All work

03 · Social product · 2025

Threadable Books

A social reading app where readers connect, find conversations worth having, and feel at home before their network even grows.

RoleLead Product Designer
ScopeUX, UI, Research, Brand, System
PlatformiOS & Web
Year2025
Threadable home screen on desktop and mobile
Context

More than a reading tracker.

Threadable set out to be a social space where readers share insight, discover books, and connect with a community that gets them. The product worked, but the value was not landing. New users were not finding a reason to stay, engagement was inconsistent, and the brand looked different in every place a reader encountered it.

I joined as Lead Product Designer, owning UX and UI, user research, and a design system that had to serve both the product and the brand. The goal was simple to say and hard to do: help a new reader feel the point of Threadable in the first few minutes, then keep them.

01 · Discover

Where the product was losing people.

I ran a UX audit, mapped the existing flows, and interviewed readers, influencers, and casual users to understand what actually motivated them. I paired that with usage data to find exactly where people dropped off after signup.

  • Onboarding was front-loaded. Too many steps stood between signup and any real value.
  • The cold start problem. With few connections, the social product felt empty, so new readers left before it could fill in.
  • Inconsistent brand. Mismatched visuals across app and marketing eroded trust and made navigation confusing.
  • People wanted conversation, not scores. The demand was for genuine discussion, not another star rating.

Three readers to design for

I synthesized 15+ interviews into three archetypes that guided every prioritization call after.

  • The Curator loves visual storytelling: aesthetics, quotes, shelves worth sharing.
  • The Critic wants depth: detailed reviews and nuanced discussion.
  • The Community Builder thrives on interaction and brings other people along.
Affinity mapping of user research themes
02 · Define

One question to design against.

How might we help new readers feel the value of Threadable quickly, inside a cohesive system that can scale as the product grows?
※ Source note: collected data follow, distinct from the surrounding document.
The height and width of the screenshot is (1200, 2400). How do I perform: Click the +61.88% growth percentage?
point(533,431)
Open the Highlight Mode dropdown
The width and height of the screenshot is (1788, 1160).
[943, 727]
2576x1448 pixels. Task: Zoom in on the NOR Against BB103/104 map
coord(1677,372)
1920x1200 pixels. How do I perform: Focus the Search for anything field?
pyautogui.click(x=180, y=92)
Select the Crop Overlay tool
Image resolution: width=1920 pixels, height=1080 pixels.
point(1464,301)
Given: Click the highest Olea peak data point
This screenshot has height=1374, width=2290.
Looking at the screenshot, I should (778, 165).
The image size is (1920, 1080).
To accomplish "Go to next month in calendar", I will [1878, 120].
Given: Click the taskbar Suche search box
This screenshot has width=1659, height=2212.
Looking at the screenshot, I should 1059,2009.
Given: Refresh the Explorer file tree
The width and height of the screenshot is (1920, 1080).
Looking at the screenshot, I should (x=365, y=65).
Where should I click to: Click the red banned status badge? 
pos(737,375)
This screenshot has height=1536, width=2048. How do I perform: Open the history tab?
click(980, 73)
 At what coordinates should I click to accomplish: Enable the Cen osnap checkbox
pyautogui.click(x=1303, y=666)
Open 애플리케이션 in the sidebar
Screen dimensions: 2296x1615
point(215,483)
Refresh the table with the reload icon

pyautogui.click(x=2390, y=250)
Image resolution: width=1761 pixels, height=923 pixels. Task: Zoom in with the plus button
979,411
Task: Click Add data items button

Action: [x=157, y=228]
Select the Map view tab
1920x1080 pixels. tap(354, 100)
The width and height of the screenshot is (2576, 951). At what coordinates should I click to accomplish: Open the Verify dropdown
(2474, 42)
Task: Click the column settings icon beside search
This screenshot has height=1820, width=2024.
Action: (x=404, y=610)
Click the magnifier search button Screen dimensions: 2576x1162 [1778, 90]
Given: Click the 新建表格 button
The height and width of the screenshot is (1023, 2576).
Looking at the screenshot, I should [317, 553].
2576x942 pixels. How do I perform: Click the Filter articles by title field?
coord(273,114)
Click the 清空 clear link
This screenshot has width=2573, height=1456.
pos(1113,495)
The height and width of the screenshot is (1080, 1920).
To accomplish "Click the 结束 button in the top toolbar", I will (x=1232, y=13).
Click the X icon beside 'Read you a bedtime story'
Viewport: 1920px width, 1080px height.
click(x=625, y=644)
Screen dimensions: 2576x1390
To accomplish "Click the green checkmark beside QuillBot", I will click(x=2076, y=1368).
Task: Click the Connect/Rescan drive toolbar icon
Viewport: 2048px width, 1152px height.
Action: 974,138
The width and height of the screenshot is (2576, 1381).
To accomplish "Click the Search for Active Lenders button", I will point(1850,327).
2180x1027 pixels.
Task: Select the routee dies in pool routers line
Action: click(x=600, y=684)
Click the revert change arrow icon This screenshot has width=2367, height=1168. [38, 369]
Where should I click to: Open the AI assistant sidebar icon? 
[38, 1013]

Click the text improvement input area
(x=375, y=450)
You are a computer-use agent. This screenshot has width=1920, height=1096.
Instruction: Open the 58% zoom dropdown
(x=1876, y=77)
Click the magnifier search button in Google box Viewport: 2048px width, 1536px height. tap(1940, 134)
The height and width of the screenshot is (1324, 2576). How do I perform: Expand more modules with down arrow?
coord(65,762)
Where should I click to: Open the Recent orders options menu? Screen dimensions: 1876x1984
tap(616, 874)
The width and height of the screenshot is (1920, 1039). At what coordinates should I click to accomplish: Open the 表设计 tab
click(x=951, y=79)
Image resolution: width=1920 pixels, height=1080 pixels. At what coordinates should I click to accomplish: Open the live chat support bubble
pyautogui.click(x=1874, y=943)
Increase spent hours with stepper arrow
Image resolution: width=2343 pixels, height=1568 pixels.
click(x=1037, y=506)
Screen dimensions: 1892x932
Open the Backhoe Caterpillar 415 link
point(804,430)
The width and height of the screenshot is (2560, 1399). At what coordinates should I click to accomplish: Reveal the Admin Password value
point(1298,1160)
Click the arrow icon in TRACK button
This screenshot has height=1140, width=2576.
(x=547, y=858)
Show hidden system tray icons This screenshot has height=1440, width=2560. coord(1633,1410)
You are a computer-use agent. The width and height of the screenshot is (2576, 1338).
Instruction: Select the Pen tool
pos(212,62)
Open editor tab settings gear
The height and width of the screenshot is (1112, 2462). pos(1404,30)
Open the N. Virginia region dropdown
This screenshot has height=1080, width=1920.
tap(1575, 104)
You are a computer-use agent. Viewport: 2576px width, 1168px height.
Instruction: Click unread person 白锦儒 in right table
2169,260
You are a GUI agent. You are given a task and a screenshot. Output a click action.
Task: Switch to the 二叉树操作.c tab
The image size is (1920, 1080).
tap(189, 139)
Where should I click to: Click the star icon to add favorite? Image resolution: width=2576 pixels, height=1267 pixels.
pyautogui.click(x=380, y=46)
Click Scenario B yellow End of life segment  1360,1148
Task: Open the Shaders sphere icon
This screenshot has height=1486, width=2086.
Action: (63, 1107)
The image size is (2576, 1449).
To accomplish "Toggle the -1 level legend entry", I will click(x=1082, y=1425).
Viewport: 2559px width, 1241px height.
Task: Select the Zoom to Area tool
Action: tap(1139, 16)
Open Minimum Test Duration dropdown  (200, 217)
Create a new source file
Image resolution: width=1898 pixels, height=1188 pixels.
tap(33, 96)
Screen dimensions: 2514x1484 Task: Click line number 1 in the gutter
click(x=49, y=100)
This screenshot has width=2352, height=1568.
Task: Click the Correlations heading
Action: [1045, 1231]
That framed three goals: cut friction in onboarding, surface community early so the product never feels empty, and unify the brand and UI into one system the team could build on.

A system, not a set of screens

I built a modular design system in Figma: tokens, components, and usage guidelines, plus a brand identity covering logo, color, type, and voice. Every component shipped with rationale, so the team could execute consistently as it grew. I treated the system as documentation, not decoration.

Threadable design system in Figma
Design system: tokens, components, and documented usage built for handoff and scale.
Most reading apps need a crowd to feel social. I designed ambient social proof so the product felt alive on day one, even with five connections.
03 · Develop

Solving the empty room.

The core challenge was creating social value before network density. I tested wireframes and prototypes with readers and iterated on what the data showed.

  • Onboarding dropped from many steps to three, focused on interest selection and immediate content.
  • Feeds blended curated community activity with friend activity, so a new reader saw a living conversation instead of a blank slate.
  • Algorithmic curation surfaced relevant discussions and readers by book preference, not just the social graph.
  • Iterations from testing: simplified optional profile fields, added feed filters so people could ease in, and tuned color and type for legibility.

Readers with fewer than five connections still showed 34% higher retention when exposed to community content. The point was to deliver social value immediately, not only at scale.

Interactive prototype in Figma
Clickable prototypes for live testing.
Book discovery screens
Discovery surfaces community signal early.
04 · Deliver

What shipped, and what it moved.

The relaunch combined a streamlined onboarding flow that shows relevant content right away, a hybrid social feed with ambient social proof, and a scalable design system with consistent type, color, and components. We measured everything through feature-flagged releases and cohort analysis, tracking micro-conversions like first book add, profile completion, and first social interaction.

+60%Active users in six months
+40%Overall engagement
+25%User retention
+67%Rating completion, new scoring UI
Comment engagement
+34%Retention, low-connection users

Before and after

Home screen before redesign
Before
Home screen after redesign
After
Reflection

What I would carry forward.

This project reinforced two things. Social experiences have to be validated with users who do not yet have a network, because that is the moment most products lose them. And a design system pays off fastest when it goes in early, before inconsistency becomes debt. It also kept me honest about balancing stakeholder requests against what testing actually showed.